Getting sweet on local sour ales with Cascade Brewing’s Ron Gansberg
A few years ago, Gansberg began tinkering in the basement of the Raccoon Lodge with an assortment of new oak, used wine, used whiskey and all manner of oak barrels where he unleashed a menagerie of microscopic critters to take the general perception of “beer flavor” and stand it on its ear.The results have been a continually evolving lineup of beers that have been slowly gaining notice from beer scribes, beer lovers and even the judges at the Great American Beer Festival, who awarded his Cascade Kriek a bronze medal for the Wood- and Barrel-Aged Sour Beers in his first trip to Denver’s annual organoleptic orgy.

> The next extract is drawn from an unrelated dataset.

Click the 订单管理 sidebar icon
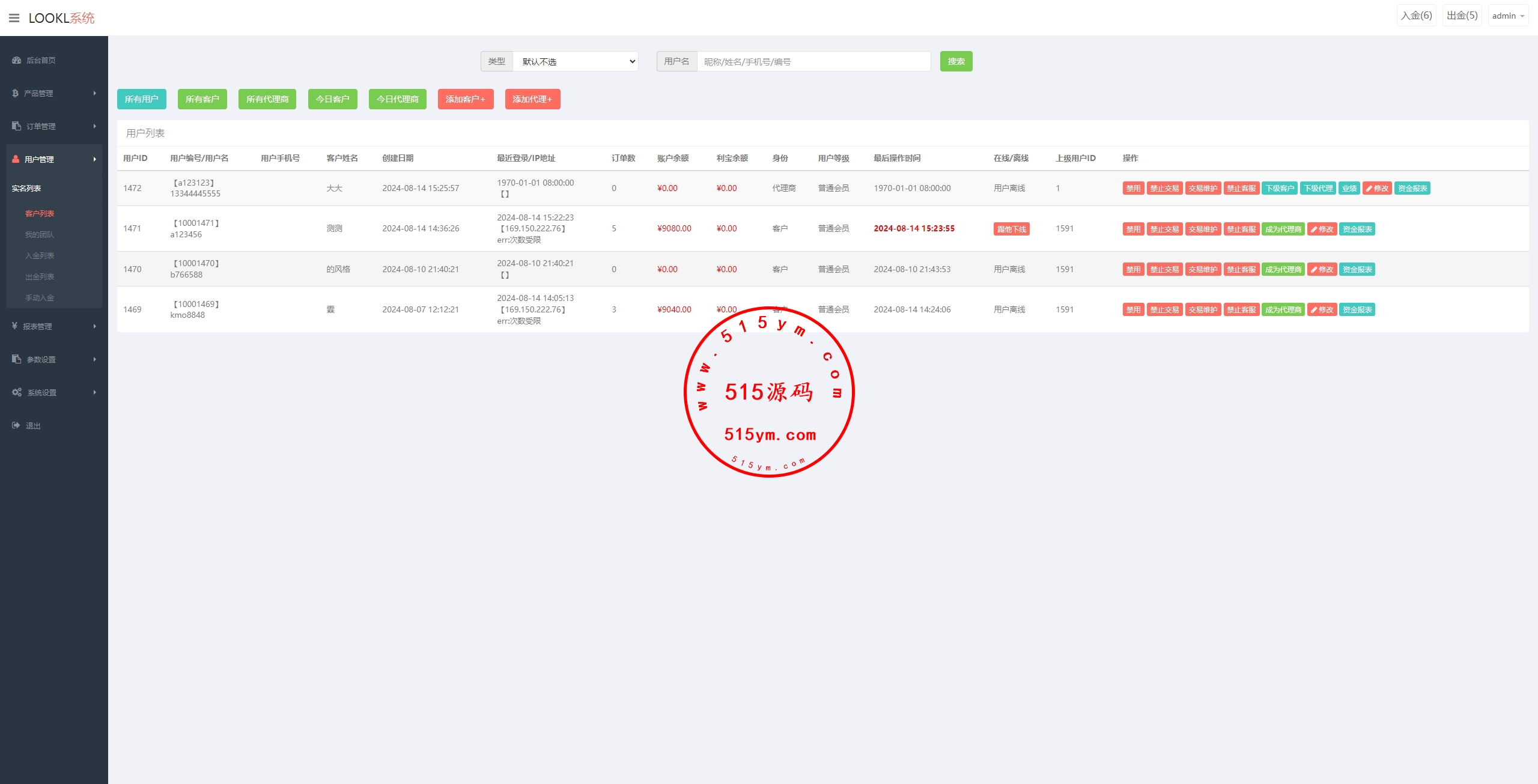This screenshot has height=784, width=1538. (16, 126)
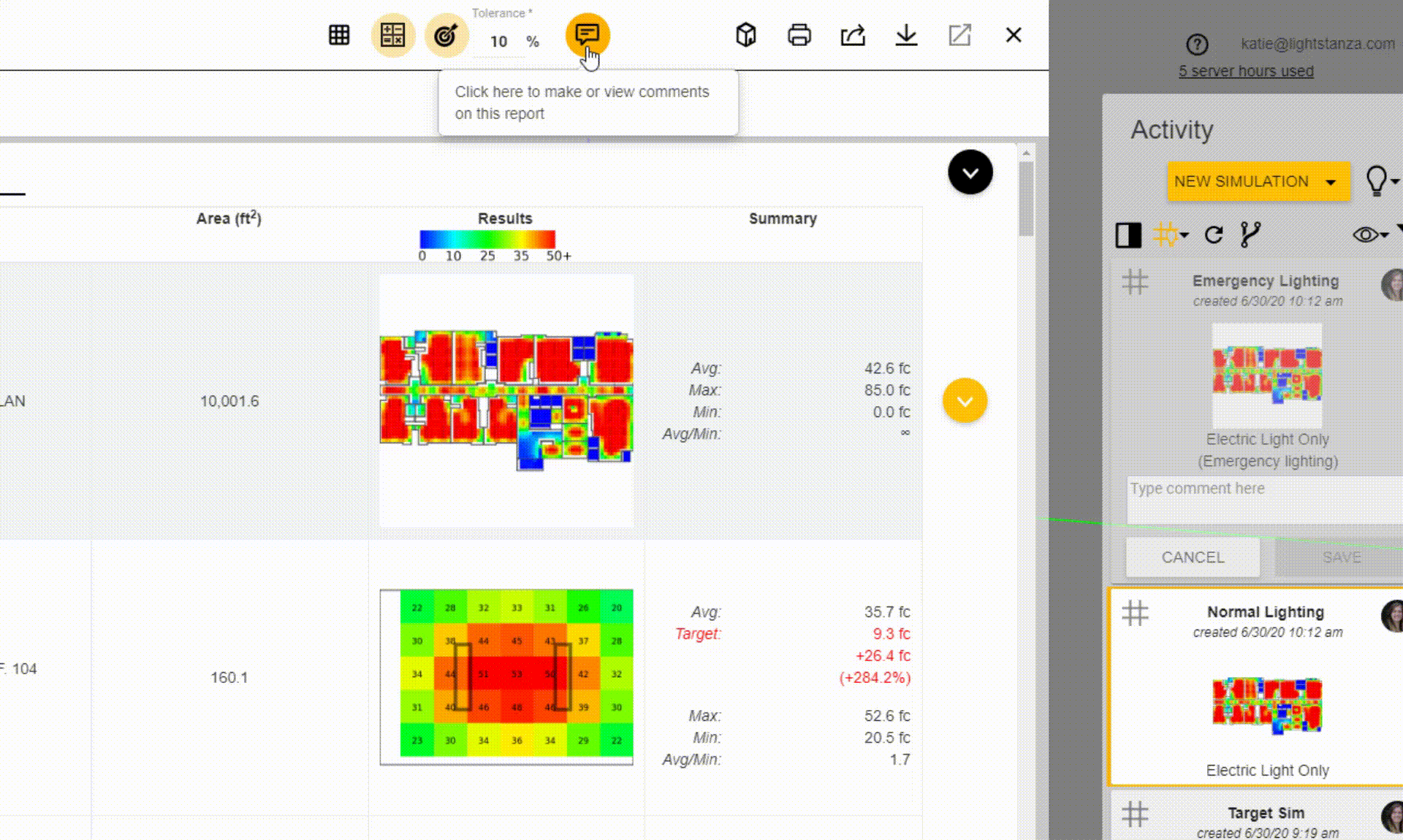Click the help question mark icon

pyautogui.click(x=1197, y=45)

At Tuesday’s tasting, he and his partner in grime Curtis Bain shared their Vlad the Imp-Aler, a hearty 10.3 percent alcohol blend of sour quadrupel and sour tripel, aged in a whiskey barrel then blended with sour spiced blonde. Now, sour may not be many beer drinkers’ idea of a desirable flavor descriptor, but a growing number of American beer drinkers are discovering what folks in Belgium have known for centuries: sourness from an assortment of wild, and or lactic fermentations can be as stimulating a balance to malt sweetness as hoppy bitterness.
I’ve said it before, and I’m sure I’ll say it again – if you love beer, Portland is THE place to be!